MATERIAL PROVIDED START

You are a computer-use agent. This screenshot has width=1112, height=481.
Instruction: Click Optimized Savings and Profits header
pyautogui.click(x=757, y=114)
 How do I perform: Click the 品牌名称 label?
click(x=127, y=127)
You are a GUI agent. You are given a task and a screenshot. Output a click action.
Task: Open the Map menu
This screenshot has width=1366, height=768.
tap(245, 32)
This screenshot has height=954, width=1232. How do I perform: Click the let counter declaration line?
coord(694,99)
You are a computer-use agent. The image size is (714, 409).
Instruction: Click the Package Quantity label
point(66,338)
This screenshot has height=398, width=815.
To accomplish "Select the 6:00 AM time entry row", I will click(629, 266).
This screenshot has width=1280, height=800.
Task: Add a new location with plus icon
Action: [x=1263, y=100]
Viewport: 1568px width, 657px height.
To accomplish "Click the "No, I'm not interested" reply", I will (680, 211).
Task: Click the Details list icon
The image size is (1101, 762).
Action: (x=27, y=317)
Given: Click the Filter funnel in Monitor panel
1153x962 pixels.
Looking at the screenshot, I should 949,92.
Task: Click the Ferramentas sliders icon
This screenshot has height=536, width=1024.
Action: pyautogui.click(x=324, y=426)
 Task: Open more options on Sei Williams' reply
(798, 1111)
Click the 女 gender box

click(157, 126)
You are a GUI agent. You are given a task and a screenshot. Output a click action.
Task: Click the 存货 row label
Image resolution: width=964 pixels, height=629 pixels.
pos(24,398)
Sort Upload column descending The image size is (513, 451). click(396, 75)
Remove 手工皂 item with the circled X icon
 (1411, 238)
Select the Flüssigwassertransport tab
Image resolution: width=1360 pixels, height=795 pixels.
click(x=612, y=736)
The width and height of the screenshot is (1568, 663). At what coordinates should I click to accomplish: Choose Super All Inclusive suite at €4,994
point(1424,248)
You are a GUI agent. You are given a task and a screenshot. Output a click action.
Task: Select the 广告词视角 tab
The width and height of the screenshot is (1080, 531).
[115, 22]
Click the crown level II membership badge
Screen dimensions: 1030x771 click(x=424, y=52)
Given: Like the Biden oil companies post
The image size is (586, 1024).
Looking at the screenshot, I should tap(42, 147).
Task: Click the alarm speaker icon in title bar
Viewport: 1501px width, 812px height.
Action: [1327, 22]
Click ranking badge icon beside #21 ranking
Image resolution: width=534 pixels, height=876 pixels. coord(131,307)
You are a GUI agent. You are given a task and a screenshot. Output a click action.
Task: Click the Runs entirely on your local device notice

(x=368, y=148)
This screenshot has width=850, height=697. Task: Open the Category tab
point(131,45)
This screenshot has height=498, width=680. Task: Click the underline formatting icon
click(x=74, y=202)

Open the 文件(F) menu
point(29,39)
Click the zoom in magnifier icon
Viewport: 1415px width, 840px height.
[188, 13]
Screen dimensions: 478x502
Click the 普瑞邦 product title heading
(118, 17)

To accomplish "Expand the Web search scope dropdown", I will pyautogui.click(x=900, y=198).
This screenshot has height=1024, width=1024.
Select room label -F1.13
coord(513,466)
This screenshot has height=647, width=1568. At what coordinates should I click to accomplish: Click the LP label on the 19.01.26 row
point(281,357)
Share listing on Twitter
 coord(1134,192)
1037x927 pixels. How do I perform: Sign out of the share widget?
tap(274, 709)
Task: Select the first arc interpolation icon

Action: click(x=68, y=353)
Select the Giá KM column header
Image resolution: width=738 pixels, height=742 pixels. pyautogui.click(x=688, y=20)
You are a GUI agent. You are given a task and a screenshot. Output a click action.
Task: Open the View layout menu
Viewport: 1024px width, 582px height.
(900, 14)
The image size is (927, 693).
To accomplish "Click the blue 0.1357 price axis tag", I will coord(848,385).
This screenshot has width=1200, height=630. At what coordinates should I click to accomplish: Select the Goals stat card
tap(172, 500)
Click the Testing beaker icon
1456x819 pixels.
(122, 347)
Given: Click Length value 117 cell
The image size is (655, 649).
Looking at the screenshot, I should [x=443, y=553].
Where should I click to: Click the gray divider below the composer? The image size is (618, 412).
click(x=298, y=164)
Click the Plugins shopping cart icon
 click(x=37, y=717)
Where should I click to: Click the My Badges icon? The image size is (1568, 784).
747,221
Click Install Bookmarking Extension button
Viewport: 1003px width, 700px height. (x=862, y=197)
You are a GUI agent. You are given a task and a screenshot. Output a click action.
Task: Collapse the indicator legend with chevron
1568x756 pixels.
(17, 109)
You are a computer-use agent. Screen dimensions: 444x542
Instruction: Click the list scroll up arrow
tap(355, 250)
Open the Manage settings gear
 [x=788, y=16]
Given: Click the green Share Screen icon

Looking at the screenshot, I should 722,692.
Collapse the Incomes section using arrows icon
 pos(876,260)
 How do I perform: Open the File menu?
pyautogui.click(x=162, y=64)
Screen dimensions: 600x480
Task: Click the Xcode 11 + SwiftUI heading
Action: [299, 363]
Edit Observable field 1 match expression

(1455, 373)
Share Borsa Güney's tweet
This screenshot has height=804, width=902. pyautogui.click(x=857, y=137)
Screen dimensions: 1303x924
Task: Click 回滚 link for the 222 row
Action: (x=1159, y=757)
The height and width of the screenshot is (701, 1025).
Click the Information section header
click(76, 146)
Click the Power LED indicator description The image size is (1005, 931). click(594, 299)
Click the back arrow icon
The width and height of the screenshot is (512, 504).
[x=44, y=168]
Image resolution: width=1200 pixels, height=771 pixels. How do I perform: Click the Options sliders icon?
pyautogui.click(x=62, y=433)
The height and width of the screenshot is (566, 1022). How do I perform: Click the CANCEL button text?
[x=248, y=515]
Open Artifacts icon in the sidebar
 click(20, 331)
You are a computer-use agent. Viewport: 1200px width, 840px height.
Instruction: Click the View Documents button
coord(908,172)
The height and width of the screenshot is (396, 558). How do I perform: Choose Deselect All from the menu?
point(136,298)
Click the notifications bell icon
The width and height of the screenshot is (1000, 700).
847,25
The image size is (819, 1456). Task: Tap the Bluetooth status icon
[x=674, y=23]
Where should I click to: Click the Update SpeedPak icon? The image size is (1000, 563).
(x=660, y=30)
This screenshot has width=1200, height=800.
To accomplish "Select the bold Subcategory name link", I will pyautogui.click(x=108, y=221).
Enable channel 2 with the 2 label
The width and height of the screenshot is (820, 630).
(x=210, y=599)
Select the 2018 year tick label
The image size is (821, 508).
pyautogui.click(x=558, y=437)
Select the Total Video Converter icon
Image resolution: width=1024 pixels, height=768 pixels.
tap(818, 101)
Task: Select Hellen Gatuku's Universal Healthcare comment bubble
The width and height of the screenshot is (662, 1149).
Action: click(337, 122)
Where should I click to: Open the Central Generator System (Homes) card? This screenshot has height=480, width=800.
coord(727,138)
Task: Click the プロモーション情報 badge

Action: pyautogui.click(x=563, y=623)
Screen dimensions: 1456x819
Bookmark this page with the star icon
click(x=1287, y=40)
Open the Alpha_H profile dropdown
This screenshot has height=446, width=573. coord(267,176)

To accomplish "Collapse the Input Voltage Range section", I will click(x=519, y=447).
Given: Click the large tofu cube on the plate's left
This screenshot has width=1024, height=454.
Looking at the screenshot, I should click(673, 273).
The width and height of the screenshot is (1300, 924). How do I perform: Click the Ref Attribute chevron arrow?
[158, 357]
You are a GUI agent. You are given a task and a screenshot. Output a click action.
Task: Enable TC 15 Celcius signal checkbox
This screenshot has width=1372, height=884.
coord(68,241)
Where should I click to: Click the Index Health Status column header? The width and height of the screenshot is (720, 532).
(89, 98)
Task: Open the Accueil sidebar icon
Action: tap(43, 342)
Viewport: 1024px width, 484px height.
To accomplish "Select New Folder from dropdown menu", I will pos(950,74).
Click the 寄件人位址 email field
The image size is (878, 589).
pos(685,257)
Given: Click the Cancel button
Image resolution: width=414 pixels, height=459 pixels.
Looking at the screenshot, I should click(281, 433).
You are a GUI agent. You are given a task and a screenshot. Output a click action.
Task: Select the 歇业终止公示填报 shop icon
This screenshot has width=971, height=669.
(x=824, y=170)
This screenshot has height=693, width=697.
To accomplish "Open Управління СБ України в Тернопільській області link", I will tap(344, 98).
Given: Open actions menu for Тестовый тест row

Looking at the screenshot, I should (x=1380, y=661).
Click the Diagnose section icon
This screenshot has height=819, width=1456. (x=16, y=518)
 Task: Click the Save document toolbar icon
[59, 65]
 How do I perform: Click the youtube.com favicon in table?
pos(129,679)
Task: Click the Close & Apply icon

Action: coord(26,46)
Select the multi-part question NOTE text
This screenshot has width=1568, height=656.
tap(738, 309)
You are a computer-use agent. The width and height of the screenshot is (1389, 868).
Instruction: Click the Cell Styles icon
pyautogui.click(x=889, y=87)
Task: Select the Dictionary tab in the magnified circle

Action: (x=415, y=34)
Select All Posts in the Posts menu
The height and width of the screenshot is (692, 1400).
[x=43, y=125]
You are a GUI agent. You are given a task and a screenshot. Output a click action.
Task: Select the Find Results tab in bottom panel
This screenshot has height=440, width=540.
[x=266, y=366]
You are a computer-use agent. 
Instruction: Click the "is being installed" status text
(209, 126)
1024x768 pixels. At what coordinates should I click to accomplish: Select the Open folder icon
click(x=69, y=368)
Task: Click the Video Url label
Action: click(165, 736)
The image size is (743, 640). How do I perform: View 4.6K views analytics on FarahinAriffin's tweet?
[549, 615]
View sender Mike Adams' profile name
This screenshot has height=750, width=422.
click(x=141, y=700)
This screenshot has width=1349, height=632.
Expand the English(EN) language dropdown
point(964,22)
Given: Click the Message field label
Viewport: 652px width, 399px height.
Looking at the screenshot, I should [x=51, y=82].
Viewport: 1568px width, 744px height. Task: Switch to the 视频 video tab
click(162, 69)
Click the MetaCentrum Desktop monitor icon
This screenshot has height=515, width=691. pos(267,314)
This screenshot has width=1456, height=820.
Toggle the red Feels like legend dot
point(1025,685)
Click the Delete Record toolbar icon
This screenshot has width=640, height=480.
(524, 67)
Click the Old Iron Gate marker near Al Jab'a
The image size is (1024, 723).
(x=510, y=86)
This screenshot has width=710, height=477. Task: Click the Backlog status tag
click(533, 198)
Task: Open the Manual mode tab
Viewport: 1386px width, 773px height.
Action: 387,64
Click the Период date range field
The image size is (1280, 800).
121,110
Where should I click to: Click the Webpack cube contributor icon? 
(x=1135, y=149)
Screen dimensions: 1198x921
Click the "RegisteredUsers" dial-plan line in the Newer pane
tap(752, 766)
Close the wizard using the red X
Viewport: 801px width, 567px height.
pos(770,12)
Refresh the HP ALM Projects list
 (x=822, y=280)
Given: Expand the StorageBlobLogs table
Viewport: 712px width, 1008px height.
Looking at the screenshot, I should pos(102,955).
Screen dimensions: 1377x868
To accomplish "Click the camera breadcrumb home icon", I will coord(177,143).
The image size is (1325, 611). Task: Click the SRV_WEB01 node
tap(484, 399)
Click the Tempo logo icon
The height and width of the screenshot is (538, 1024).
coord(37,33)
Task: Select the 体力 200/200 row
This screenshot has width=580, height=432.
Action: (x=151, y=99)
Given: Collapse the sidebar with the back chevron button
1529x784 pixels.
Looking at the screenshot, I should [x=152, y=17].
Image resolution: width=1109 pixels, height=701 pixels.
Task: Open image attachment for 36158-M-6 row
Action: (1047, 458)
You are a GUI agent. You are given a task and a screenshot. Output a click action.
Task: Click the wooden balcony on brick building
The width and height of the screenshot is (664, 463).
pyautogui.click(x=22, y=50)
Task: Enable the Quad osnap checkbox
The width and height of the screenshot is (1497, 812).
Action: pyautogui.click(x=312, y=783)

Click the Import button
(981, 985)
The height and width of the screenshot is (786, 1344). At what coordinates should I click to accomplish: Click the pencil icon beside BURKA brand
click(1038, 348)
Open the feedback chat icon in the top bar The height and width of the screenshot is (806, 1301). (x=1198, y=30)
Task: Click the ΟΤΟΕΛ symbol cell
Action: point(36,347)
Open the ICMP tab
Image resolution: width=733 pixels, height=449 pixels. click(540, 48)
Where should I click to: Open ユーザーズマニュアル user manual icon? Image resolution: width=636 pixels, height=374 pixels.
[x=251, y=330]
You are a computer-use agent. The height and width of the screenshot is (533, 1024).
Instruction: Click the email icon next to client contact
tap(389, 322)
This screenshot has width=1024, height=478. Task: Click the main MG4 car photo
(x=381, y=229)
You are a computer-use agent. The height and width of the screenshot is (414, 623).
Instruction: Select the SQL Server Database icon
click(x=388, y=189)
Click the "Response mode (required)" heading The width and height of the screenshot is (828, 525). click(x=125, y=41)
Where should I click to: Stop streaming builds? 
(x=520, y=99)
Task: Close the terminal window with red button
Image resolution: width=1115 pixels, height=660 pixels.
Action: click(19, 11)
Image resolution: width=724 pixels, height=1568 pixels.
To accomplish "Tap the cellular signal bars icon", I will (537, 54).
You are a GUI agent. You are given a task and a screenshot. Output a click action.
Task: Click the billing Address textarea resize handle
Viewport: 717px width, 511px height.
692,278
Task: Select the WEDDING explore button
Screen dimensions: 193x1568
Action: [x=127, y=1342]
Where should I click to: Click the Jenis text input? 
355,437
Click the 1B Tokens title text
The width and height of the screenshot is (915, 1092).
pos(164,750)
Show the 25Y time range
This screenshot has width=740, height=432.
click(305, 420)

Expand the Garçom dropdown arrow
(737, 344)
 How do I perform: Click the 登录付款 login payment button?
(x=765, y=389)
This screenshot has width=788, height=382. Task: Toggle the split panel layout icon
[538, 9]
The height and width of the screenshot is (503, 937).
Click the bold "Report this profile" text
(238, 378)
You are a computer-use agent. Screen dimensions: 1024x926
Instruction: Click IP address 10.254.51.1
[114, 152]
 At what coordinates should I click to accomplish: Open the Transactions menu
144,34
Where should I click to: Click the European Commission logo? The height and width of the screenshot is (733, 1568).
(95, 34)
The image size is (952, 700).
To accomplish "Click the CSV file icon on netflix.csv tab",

MATERIAL PROVIDED END

» **TASK REQUIREMENTS**
The answer is the records above restated word for word from their opening line through the line that holds "Task: Open the Map menu", both included, and nothing else.

» **RESPONSE AREA**
You are a computer-use agent. This screenshot has width=1112, height=481.
Instruction: Click Optimized Savings and Profits header
pyautogui.click(x=757, y=114)
 How do I perform: Click the 品牌名称 label?
click(x=127, y=127)
You are a GUI agent. You are given a task and a screenshot. Output a click action.
Task: Open the Map menu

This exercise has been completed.